··· Document extract

My personal experience, while only anecdotal, explains why I feel so strongly about the issue of parental contact. It is very complex yet hugely important. In conclusion, I support both these amendments but would like to see them adjusted before Report.
My Lords, throughout the preparation for proceedings on this Bill, I have been extremely impressed, and greatly assisted, by the work of Women’s Aid, the Victims’ Commissioner for London, the Victims’ Commissioner and many others who have worked tirelessly, with the grain of this Bill, to improve the response of us all, and the courts, to the scourge that is domestic abuse. However, with this amendment and the amendment to it, which many of them support, I have a number of concerns.
The amendment, as we have heard, seeks to disapply the presumption in Section 1(2A) of the Children Act 1989. I turn for a moment to two provisions of that widely admired legislation. As is well known, Section 1 provides:
“When a court determines any question with respect to … the upbringing of a child … the child’s welfare shall be the court’s paramount consideration.”
That overriding requirement lies at the heart of the Act, and judges and lawyers have long regarded it as the central canon of our law relating to children. The presumption under Section 1(2A) requires courts hearing proceedings, which include making orders about where children are to live and orders for contact between a child and their parents, to presume that
“unless the contrary is shown, that involvement of that parent in the life of the child concerned will further the child's welfare.”
That presumption reflects a wealth of evidence not mentioned so far in this debate, but it is generally in a child’s interest to have a relationship with each of their parents. However, that presumption is rebuttable, hence the words
“unless the contrary is shown.”
It is often the case that judges will make a decision, which generally they do not like to make but do, that given a history of domestic abuse by one parent of the other and the effect upon the child, contact with one parent will be withheld. The noble Lord, Lord Rosser, confirmed that the statutory guidance for judges ensures that they carefully consider whether contact is justified or should be withheld.
I do not suggest for a moment that all contact is safe. As many have said, cases of abuse and very serious abuse can arise during and around occasions on which contact takes place, as it can on other occasions. But I disagree with the noble Baroness, Lady Jones of Moulsecoomb, which I rarely do on these issues, that the presumption is treated by the courts as overriding. I agree with the point made by the noble Baroness, Lady Meacher, that different solutions may be right for different families. The question for the House is where that leaves us. My concern is that there will be cases where this amendment runs the risk of putting the interests of children behind the interests of parents.
However, the removal of the presumption in this subsection is not the only reason I am concerned about this amendment and the amendment to it. Subsection (4) of the proposed new clause would forbid the court from making any order for unsupervised access with a parent who is
“awaiting trial, or on bail for, a domestic abuse offence, or … involved in ongoing criminal proceedings for a domestic abuse offence.”
That prohibition would be absolute, and I think it would be wrong. It would forbid a child from having unsupervised contact with a parent which may, in particular circumstances, work against the best interests of the child, contravening the paramountcy principle I mentioned. It should be for the judges to determine what the circumstances in each case demand. The noble Baroness, Lady Meacher, pointed out that circumstances differ and the extent to which they do.

······

● **Problems to work on**
#1 Switch "statutory guidance" to "official guidance" in the part of the speech on child contact that opens with the words containing "It is often" and closes with "should be withheld.", and write that part out.
#2 Sum up the speech on child contact in three sentences.
Answer from the speech above and nothing else.

··· Material

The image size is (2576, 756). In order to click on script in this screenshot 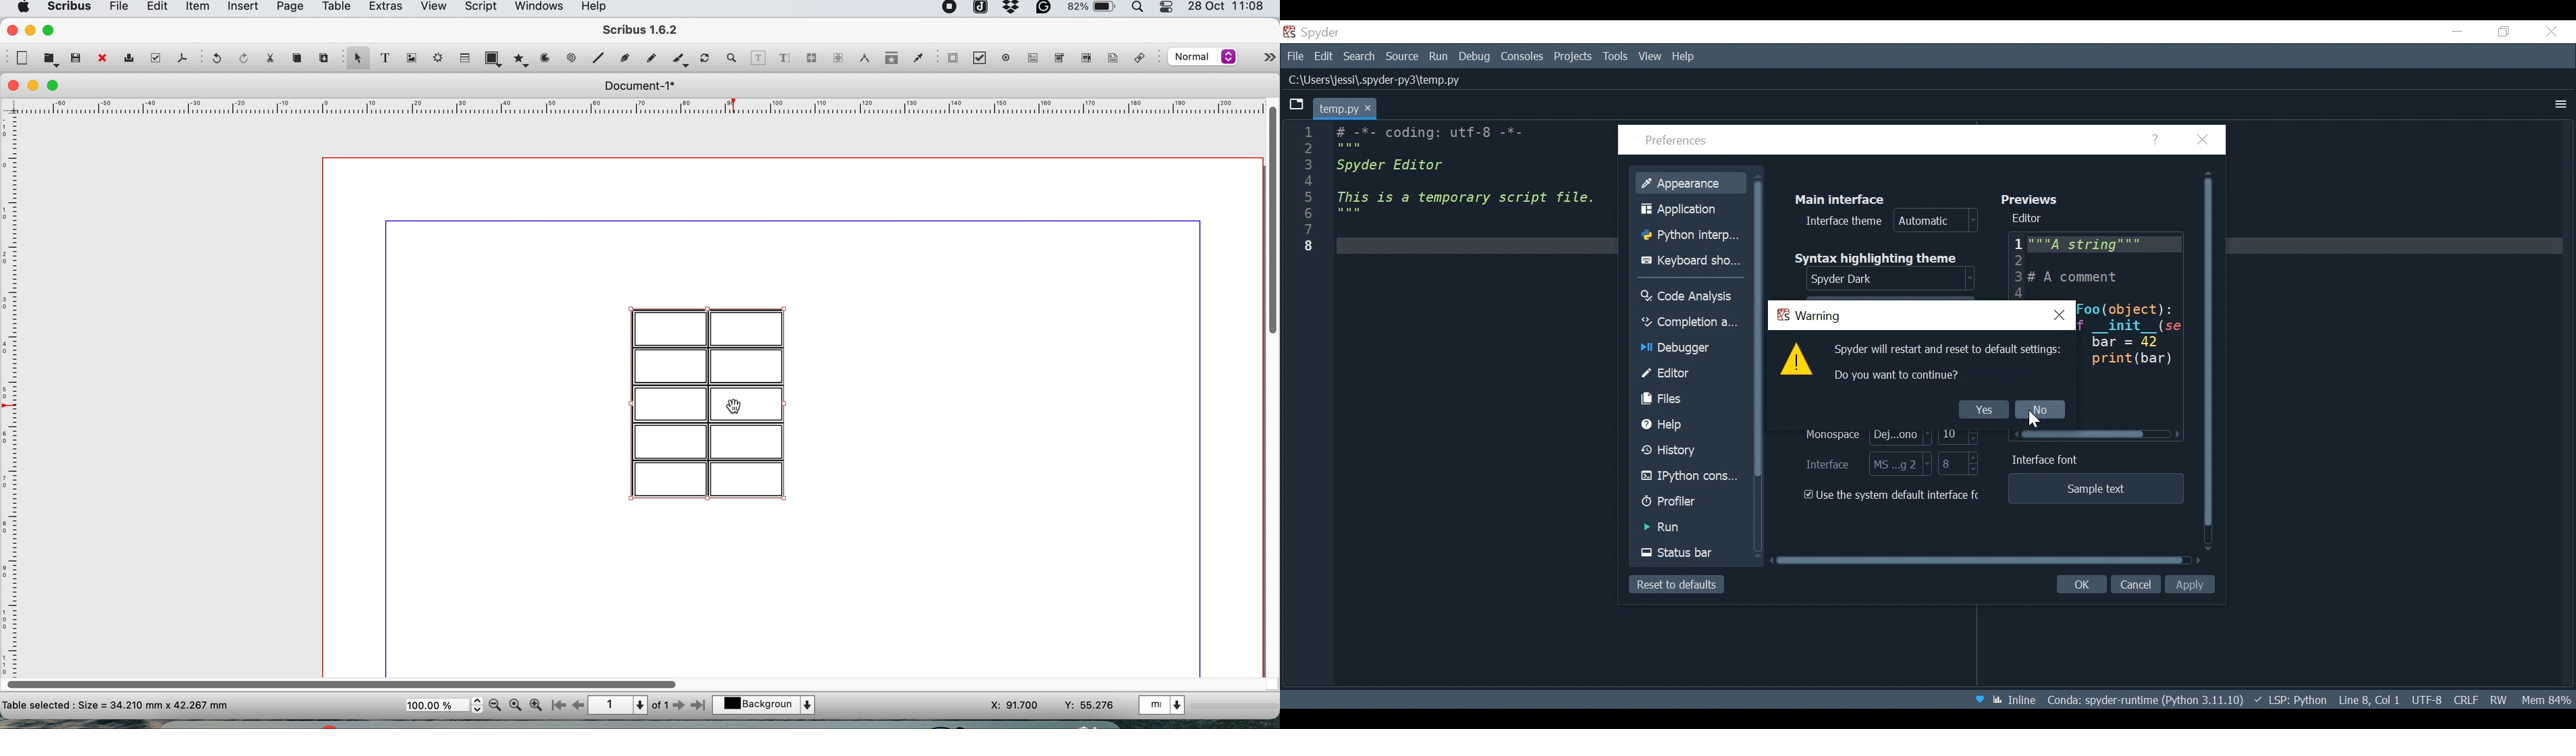, I will do `click(479, 8)`.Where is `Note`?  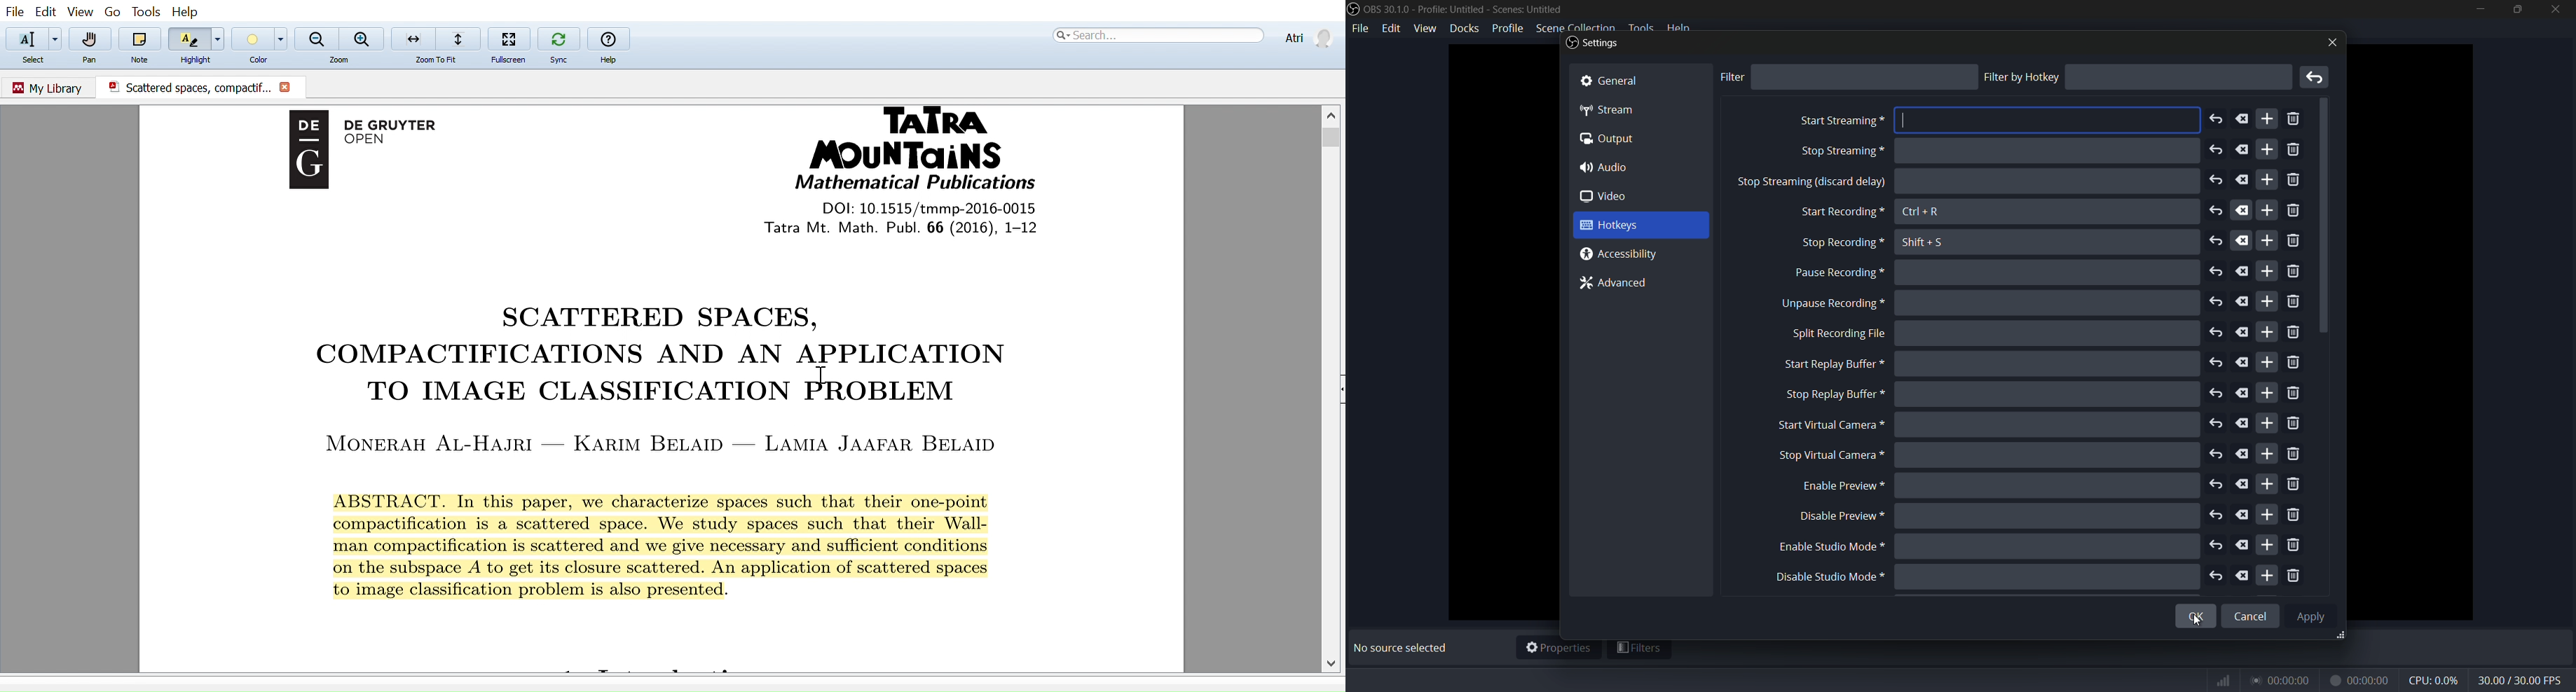
Note is located at coordinates (142, 58).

······

● **Responses to the exercise**
#1
It is often the case that judges will make a decision, which generally they do not like to make but do, that given a history of domestic abuse by one parent of the other and the effect upon the child, contact with one parent will be withheld. The noble Lord, Lord Rosser, confirmed that the official guidance for judges ensures that they carefully consider whether contact is justified or should be withheld.

#2 One speaker finishes by backing both amendments but wants them adjusted before Report, and the next speaker then raises concerns about an amendment to disapply the presumption in Section 1(2A) of the Children Act 1989. That presumption holds that a parent's involvement will further the child's welfare unless the contrary is shown, and this speaker says it reflects evidence that children generally benefit from a relationship with each parent and that judges can and do withhold contact. The speaker also objects that the proposed absolute ban on unsupervised contact with a parent facing a domestic abuse offence could work against a child's best interests, and says judges should decide what each case demands.